Silvertone instruments and amplifiers were manufactured by various companies, including Danelectro, Valco, Harmony, Thomas, Kay and Teisco.

The guitars, especially the 1960s models, are frequently prized by collectors today. Two of the best-known Silvertone offerings are the Danelectro-built Silvertone 1448 and 1449, made in the early to mid-1960s. The 1448 had a single lipstick pickup, while the 1449 was equipped with a two-pickup configuration, and was succeeded in 1964 by the 1457 model. These guitars' cases had a small amplifier built into their cases, and the guitars themselves had very short-scale 18-fret necks, which proved popular with beginners.

Similarly the Silvertone 1484 "Twin Twelve" 60-watt guitar amplifier, introduced in 1963 as an affordable beginner's amp, has gained a collectors' following, since artists like Jack White, Beck, Coldplay, and others have been known to use it.

Sears also sold a number of non-stringed instruments under the Silvertone name, such as electronic organs and chord organs manufactured by the Thomas Organ Company, and harmonicas made by the Wm. Kratt Company.

=== Samick rebrand ===
Rights to the Silvertone brand were purchased by Samick Music Corporation in 2001. In 2013 Samick released the Silvertone Classic series, reissues of Silvertone electrics. The first two models released were the 1303/U2 (originally manufactured by Danelectro) and the 1478 (originally manufactured by Harmony), followed by the 1449 (also known as the "Amp-in-Case" model, originally manufactured by Danelectro), and the 1423 Jupiter (originally manufactured by Harmony). In January 2014, the Silvertone reissue 1444 bass was debuted at the Winter NAMM Show in Anaheim.

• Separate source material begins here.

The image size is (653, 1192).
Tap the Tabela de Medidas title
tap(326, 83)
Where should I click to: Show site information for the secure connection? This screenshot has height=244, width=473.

In early 2015, Samick introduced six reissue Silvertone acoustic guitars including the full-body 955 and single cutaway 955CE, the 600 in either spruce or mahogany, the "Sovereign" 633, and the 604. Some models were also made available with acoustic pickup circuitry for amplified playing. In addition, the model 853 ukulele was introduced with an amplificable version as well.

=== New distribution and owners ===
In late 2020, Samick exclusively partnered with Rhythm Band Instruments (RBI Music) for worldwide distribution, expanding the reach of the Silvertone brand and ensuring better market access for the whole product range. Based in Fort Worth, Texas, RBI Music has been developing and distributing musical instruments accessories for over sixty years, including the Vintage, Big Joe, and Fret King lines of instruments and guitar accessories.

RBI Music's president, Brad Kirkpatrick, said of the deal: “Does anyone not know the Silvertone name? We are thrilled to represent this iconic brand on a worldwide basis.” William Park, executive director of Samick Music Corporation, said “RBI Music already distributes a number of high-value brands globally... We believe they will prove an excellent fit for growing the Silvertone brand.”

A year later, RBI bought all rights to the brand from Samick, ending the two decades of Samick's involvement with Silvertone.